Types of diabetic retinopathy

In the UK, we see three main types of diabetic retinopathy: background DR, pre-proliferative DR and proliferative DR. Background and proliferative DR can also be known as simply non-proliferative DR. Diabetic maculopathy is retinopathy at the macular, which can be combined with any other form of DR.

Background DR

This is the very early stage of DR. As described above, blood vessels become weakened and start to leak. We call these leakages microaneurysms (MAs). The full definition of MAs is ‘localised saccular outpouchings of the capillary wall’. They appear as tiny red dots and are the very first sign of DR. When these MAs burst we get what are called DOT and BLOT haemorrhages. They are located in the middle of the retina in the outer plexiform layer and due to being longitudinally-oriented, the haemorrhages appear small and round. Flame haemorrhages are located more superficially in the nerve fibre layer. This gives them their ‘flame’ shape. With all this leakage we then see hard exudates. Hard exudates are composed of lipoprotein and lipid-filled macrophages and are located in the outer plexiform layer. Their role is to try and soak up the surrounding leakage, however if they occur in the foveal area, they can affect the vision.

Advanced background/pre-proliferative DR

As DR progresses, blood vessels become more and more damaged. At this point, the retina may show early signs of ischaemia. These areas of ischaemia are known as cotton wool spots. They appear as whitish/grey spots with soft, fluffy edges and they are also located in the superficial nerve fibre layer. In addition to this, vessel damage is further seen by beading of the larger retinal veins and other vascular anomalies known as intraretinal microvascular abnormalities (IRMA). IRMA appear as thin, irregular lines that run from arterioles to venules. They are difficult to see when examining the fundus and it takes practise to be confident at spotting IRMA when there is a lot of other DR. It is important to detect these though, as IRMA is the first indicator of pre-proliferative DR progressing to proliferative DR.

Proliferative DR

Over time, as further damage occurs to blood vessels, the vessels will occlude entirely. They will shut down all blood supply to areas of the retina. As a result, the retina tries to get oxygen by sending out an angiogenic chemical called VEGF (vascular endothelial growth factor) that stimulates the growth of new vessels. Neovascularisation is the name to describe this new growth.

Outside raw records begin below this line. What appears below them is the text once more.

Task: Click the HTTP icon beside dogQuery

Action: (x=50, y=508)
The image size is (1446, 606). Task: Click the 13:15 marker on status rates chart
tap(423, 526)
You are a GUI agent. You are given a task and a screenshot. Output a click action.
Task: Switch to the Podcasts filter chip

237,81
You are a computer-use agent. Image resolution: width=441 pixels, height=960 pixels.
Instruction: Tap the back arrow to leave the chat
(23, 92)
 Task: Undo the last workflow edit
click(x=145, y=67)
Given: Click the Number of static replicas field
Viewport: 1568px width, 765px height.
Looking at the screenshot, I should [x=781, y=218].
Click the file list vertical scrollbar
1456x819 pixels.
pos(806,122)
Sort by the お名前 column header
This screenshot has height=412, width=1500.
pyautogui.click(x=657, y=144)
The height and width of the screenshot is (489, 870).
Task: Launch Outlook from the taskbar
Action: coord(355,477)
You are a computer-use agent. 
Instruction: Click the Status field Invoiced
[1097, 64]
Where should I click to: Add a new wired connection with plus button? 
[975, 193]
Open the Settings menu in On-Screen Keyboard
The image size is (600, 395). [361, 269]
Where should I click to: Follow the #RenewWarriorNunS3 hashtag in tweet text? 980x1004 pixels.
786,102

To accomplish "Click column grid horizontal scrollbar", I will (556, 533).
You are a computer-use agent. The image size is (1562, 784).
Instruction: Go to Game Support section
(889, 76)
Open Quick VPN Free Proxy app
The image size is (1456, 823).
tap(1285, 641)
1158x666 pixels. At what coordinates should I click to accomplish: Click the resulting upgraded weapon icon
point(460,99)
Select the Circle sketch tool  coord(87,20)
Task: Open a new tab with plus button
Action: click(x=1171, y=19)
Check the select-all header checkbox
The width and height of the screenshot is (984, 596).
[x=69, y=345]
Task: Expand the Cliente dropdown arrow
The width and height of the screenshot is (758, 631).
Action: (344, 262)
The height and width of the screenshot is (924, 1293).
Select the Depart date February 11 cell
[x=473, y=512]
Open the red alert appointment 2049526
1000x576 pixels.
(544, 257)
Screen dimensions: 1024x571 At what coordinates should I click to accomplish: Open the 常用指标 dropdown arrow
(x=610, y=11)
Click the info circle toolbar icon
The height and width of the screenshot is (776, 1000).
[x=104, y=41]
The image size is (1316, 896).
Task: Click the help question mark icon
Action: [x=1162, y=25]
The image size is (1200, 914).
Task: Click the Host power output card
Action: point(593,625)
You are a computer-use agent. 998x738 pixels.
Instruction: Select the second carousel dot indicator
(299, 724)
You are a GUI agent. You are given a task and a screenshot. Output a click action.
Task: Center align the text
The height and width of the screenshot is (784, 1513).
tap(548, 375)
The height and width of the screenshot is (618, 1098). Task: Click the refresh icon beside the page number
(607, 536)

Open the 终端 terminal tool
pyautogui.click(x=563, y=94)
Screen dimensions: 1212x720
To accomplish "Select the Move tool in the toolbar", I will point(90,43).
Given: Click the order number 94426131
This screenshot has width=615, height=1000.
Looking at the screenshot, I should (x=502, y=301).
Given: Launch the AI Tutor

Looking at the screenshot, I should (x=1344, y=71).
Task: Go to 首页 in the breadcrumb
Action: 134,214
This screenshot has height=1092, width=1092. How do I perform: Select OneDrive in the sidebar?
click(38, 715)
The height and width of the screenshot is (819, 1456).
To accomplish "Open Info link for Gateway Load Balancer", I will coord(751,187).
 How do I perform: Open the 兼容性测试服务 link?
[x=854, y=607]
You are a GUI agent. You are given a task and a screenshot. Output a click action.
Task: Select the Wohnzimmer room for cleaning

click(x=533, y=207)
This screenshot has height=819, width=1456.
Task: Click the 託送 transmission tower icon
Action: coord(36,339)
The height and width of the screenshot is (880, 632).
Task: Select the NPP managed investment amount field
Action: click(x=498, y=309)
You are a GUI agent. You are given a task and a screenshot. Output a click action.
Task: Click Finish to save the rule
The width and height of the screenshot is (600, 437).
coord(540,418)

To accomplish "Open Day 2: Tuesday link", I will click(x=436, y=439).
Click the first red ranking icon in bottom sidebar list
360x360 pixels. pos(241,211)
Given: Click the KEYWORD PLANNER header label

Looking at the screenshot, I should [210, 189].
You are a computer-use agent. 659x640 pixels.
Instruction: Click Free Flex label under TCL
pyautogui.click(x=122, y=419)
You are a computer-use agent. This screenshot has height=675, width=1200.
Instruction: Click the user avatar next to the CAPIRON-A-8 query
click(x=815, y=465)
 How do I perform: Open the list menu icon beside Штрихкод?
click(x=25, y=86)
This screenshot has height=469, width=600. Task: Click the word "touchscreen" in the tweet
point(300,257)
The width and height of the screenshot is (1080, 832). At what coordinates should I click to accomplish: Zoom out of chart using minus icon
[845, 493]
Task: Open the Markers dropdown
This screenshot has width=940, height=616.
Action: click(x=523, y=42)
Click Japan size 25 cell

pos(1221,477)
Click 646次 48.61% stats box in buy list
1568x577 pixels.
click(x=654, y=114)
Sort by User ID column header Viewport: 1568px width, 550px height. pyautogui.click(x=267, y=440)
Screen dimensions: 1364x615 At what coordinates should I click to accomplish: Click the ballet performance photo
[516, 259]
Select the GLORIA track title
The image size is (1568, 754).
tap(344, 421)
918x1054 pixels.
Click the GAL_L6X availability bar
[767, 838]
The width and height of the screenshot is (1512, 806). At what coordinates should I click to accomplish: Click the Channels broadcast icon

Once new vessel growth is seen anywhere at the retina (NVE) or at the optic disc (NVD) we know that the DR is now very advanced and we call it proliferative DR. It is not so common these days for a patient to reach this stage of DR but if they do, it is very serious. As many as 50% of patients with proliferative DR go on to go blind within 5 years if they go untreated. The problem here is that the new vessels are very weak and abnormal. They grow all over the place including into the vitreous. Because they are so weak any traction of the vitreous makes them leak, causing a vitreous haemorrhage. This in turn, causes loss of vision. In addition, vitreous traction or movement may cause the new vessels to pull on the retina, causing possible retinal tears or detachment. It is very important to closely monitor patients who have neovascularisation as if the eye becomes so starved of oxygen, vessels may even start to grow into the iris which is called rubeosis iridis. This is very dangerous as it can cause secondary glaucoma from the vessels leaking and blocking the trabecular meshwork.

Diabetic maculopathy

This is the most common cause of visual impairment in diabetic patients, especially in type 2 diabetics. It is caused by diffuse capillary and microaneurysm leakage at the macula where the retina around the macula swells with fluid. Diabetic maculopathy may not always need to be treated but must be monitored carefully. Clinically significant macular oedema (CSMO) is defined by leakage within the foveal area as described below:

  • An exudate < or = 1 disc diameter (DD) from the centre of the fovea
  • A circinate or group of exudates within the macula area
  • Any microaneurysm or haemorrhage < or = 1DD from the centre of the fovea only if associated with a best VA of < or = 6/12

You must refer all of these patients immediately to be considered for treatment.